I don't know what was discussed, although this newspaper has a transcript of the conversation. But I have no doubt Don Brash was a topic and it appears snide comments were made about Winston Peters and his support base.
When it was discovered that the conversation had been inadvertently recorded by a freelance cameraman, the microphone was confiscated by the PM's security staff and Key shrugged off any concerns by saying nothing of much consequence was discussed.
But as his political opponents demanded he release the tape of the conversation, so voters knew what to expect if they voted in Banks and a coalition was formed between National and Act, the PM turned feral. He likened the recording to News of the World tactics, called in the police and claimed he was preventing us all hurtling down a slippery slope.
Imagine, he said, if a high-profile couple was discussing their suicidal son or daughter and their conversation was taped and a Sunday newspaper reported those details and that child committed suicide ... Er, yes. Imagine. What an unusual analogy, and nothing at all to do with a couple of political animals milking a photo opportunity for all it was worth.
Key has given the storm in a tea cup another burst of life by calling in the police, who have warrants to seize documents from media organisations. But it was a bizarre comment from Key that really raised eyebrows: he wasn't wasting police resources, he claimed, because under National the crime rate had lowered by 7 per cent so police had a bit of spare time.

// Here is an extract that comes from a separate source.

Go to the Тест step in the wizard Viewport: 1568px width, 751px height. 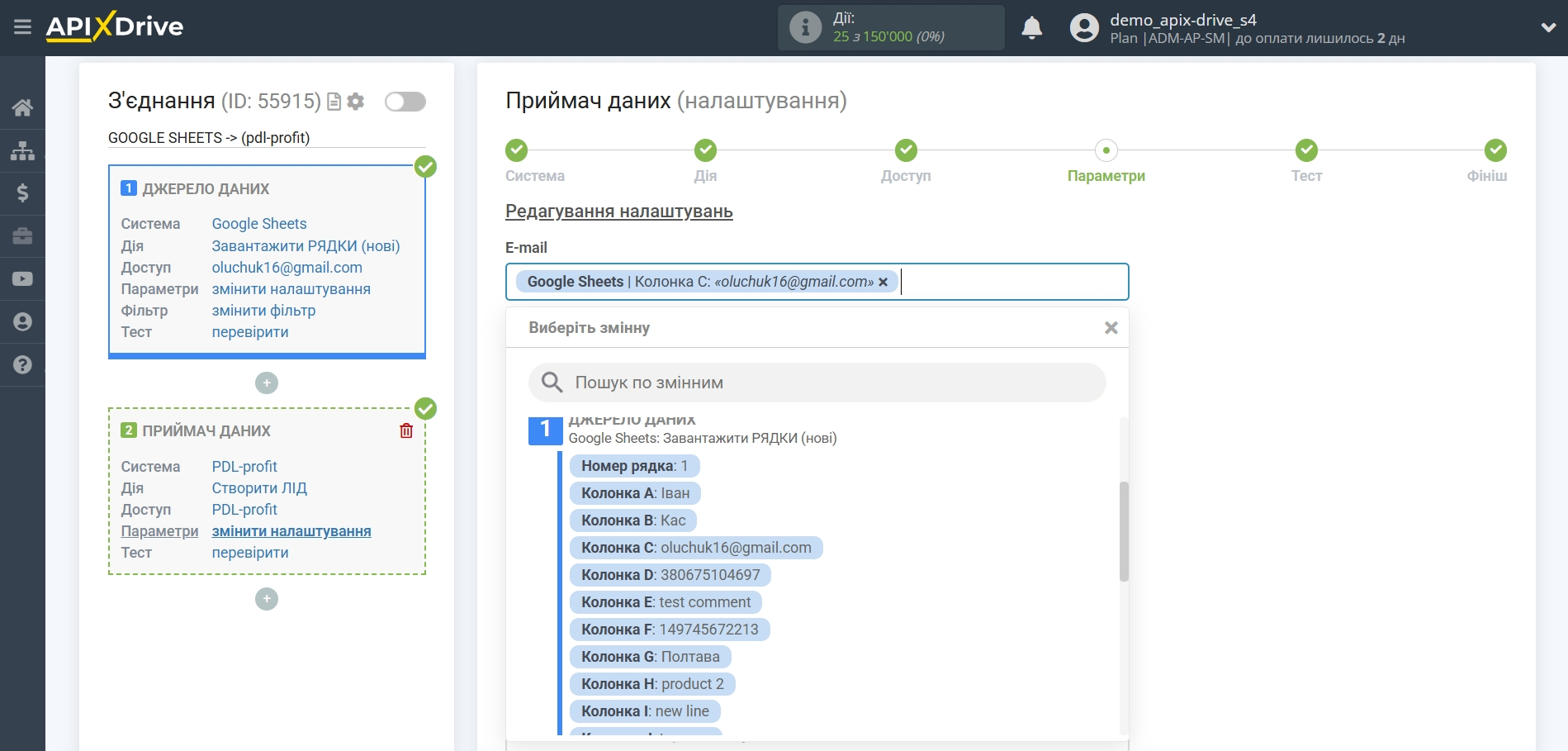(x=1306, y=150)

Dear me. The Prime Minister really hasn't coped terribly well when talking off the cuff.
In the other corner, though, are the media. And few people trust or respect us. We are ghouls preying on human misery. We are beat-up merchants, turning a minor incident into front-page news. We have no respect for privacy, we are unscrupulous and would sell our own grandmothers to sell a few papers. So when a member of the media proclaims the taping of a conversation was an innocent mistake, people see one half of a Tui billboard.
Ultimately, National's lead in the polls is such that this will be a minor bump in its campaign.
But Key hasn't handled this well and it's only the public's even lower opinion of journalists that has prevented more damage.